Non entità distinte, quindi; non endiadi in senso stretto, ma
una “nebbia coi suoi fumi”. (Continua sul prossimo numero)
Emilio Manzotti - Luciano Zampese,
Università di Ginevra
[email protected]; [email protected]
9. L’apocope (vocalica) postvocalica, un fenomeno caratteristico della lingua letteraria,
oltre che dell’uso toscano, è la “caduta – etimologicamente il “taglio” – di una vocale
in fine di parola”, “postvocalica” qualificandone la specie mediante la posizione dopo
un’altra vocale. Sul fenomeno v. L. Serianni, Introduzione alla lingua poetica italiana,
Carocci («Università | 281 Lingua e letteratura italiana»), Firenze 2001, pp. 108-20.
10. Resi disponibili dalla citata edizione critica.
11. Modificando, per più immediata leggibilità, i criteri di trascrizione dell’edizione critica. Le varianti in rigo, in particolare, sono qui racchiuse da parentesi tonde: si intenderà così, ad esempio, che nel v. 2 che scialba sostituisce la lezione o nebbia, al mio
cuore, la quale a differenza del doppio tu di v. 3 è stata cassata.

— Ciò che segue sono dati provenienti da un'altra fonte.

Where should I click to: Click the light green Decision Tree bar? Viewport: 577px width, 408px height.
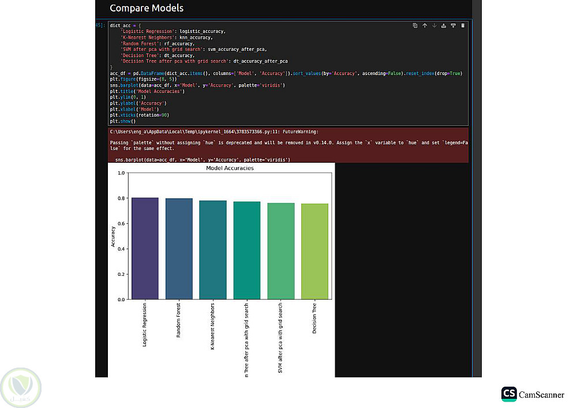(314, 251)
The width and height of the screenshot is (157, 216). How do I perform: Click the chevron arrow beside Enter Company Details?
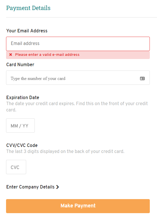[x=58, y=187]
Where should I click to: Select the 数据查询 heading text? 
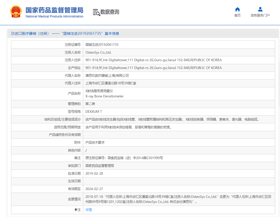110,12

12. Forse un calco sintattico del lucreziano e virgiliano exhalat – v. sotto.
13. Anche se l’enunciazione è piuttosto, in «Nebbia», onnitemporale.
14. v. appunto «Il tuono» di Myricae: «a un tratto, col fragor d’arduo dirupo | che
frana, il tuono rimbombò di schianto».
15. Si ricorderà la nebbia carducciana di San Martino, la quale «piovigginando sale».
16. È l’interpretazione proposta dall’Enciclopedia virgiliana, s.v. fumus.